Rayden ha scritto:Mi sono sempre chiesto quale impulso o vibrazione interiore sia così maledettamente potente da consentire a certe affermazioni di risvegliarsi dagli angoli più bui del cuore di un genitore per liberarsi dalle sue labbra, soprattutto laddove esso sia a conoscenza della situazione del figlio e delle difficoltà che essa inevitabilmente porta con sé, come mi sembra sia accaduto a micosola e probabilmente a molti altri.
Non posso credere che quelle parole siano semplicemente l'eco di ritorno di frasi già dette e ripetute da qualcuno di cui non si conosce né il nome né l'età né la dimora, un po' come accade per il gossip del barbiere, i pettegolezzi della portinaia o i mormorii di paese.
L'amore che un genitore ripone verso il proprio figlio dovrebbe essere qualcosa di più che una stanza vuota, dove ogni parola e ogni pensiero non è altro che il rimbombo di parole e pensieri altrui, che entrano senza alcun filtro da ogni porta o finestra lasciata aperta. Al contrario, sono dell'idea che quel rapporto d'amore, così unico e incondizionato, debba necessariamente riposare in una stanza inconfondibilmente arredata, dove ogni eco che stride con il particolare stile che la rende unica viene smorzata e ridotta al silenzio prima ancora di essere percepita.
Mi domando allora se tutto dipenda dal raggiungimento dell'amara consapevolezza che con un figlio gay non ci potrà essere matrimonio né una nuora, né nipotini, né una famiglia tradizionale in cui il genitore possa in qualche modo rispecchiarsi, ritrovandovi qualche tratto somatico o convincendosi di essere orgogliosamente riuscito a lasciare ai posteri un frammento di sé, indipendentemente dalla forma, dalla consistenza e dal colore che questo potrà assumere.

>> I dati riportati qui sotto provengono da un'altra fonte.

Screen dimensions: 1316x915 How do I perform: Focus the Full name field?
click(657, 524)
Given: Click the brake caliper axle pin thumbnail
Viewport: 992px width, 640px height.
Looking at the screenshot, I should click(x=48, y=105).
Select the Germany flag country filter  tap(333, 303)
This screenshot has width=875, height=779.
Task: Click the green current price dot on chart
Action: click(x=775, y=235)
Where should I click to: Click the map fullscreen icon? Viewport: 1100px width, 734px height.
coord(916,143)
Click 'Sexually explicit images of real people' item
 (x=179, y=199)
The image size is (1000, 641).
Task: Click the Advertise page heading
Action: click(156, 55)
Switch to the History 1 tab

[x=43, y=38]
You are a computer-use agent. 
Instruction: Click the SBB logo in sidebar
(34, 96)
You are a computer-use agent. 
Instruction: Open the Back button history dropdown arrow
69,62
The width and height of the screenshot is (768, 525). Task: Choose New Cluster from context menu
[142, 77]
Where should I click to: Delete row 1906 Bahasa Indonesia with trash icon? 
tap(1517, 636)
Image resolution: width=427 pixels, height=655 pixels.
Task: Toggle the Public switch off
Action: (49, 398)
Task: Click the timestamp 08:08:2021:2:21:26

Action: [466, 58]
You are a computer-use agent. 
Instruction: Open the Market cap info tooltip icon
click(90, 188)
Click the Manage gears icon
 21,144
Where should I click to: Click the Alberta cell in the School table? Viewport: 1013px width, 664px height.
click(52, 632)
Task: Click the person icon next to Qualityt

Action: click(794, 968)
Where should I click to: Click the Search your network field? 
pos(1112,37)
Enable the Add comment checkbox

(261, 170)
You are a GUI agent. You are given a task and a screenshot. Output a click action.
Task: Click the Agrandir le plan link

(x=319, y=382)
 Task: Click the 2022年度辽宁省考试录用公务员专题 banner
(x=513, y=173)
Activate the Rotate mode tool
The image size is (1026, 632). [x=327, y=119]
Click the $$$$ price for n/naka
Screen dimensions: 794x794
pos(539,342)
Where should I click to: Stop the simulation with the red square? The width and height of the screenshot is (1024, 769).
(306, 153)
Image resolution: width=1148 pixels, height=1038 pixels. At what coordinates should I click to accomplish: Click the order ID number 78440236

Eppure, nemmeno questa risposta mi soddisfa, perché non riesco a immaginare un tratto somatico più bello da trasmettere del sorriso di un figlio che pensa a mamma e papà come alle persone da cui non potrà mai temere di essere ferito. Allo stesso modo, non penso possa tramandarsi un frammento di sé più grande e luminoso della felicità di un ragazzo consapevole di poter sempre contare sui propri genitori, sicuro che non gli volteranno mai le spalle, anche a costo di remare contro la tempesta delle loro convinzioni più mature e radicate.
Non sono genitore né mai lo potrò essere, ma se lo fossi mi augurerei che qualcosa mi spingesse a soffermarmi su queste riflessioni ogniqualvolta avessi la sensazione di trovarmi in procinto di dire qualcosa che nei confronti di mio figlio potrebbe rivelarsi più tagliente di un pugnale, così da scongiurare l'eventualità che egli possa piangere da solo per il dolore di quelle ferite, nell'invisibilità delle sue lacrime e nel silenzio dei suoi segreti.
Rayden
Ho voluto trascrivere questo commento perchè mi ha toccato molto.
Mi ha commosso questo tuo appello accorato alla forza del legame fra un genitore e un figlio, questa speranza che si legge fra le righe o per meglio dire fra le lacrime e in quel silenzio. A volte un genitore ama nel modo sbagliato. Senza saperlo. Come dici tu, addossa al figlio scelte che non lo riguardano , come se volesse un risarcimento delle attenzioni spese nel sui confonrti. Il fatto è che dice a se stesso di desiderare il suo bene, ma si inganna. Così facendo crea una distanza , che a volte viene colmata dal conflitto, quando magari capita che la rabbia costringa l'uno o l'altro a interromprere quel silenzio.
Hai descritto il dover essere di un genitore, un ideale di amore a cui tendere. Ma errori ne facciamo tutti . Un padre e una madre sono persone come gli altri, con la differenza che ammettere questi tipo di errori per loro è difficile come confessare un omicidio. Molto doloroso accettare l'idea di aver fatto soffrire un figlio. Così ci si costruisce un alibi dietro l'altro per nascondere la verità. Il figlio stesso non ha la forza per proclamarla e il tempo passa.
Spero che quel figlio trovi il coraggio almeno di proclamarla dentro di sé, quella verità. Grazie comunque Rayden, mi hai fatto riflettere molto.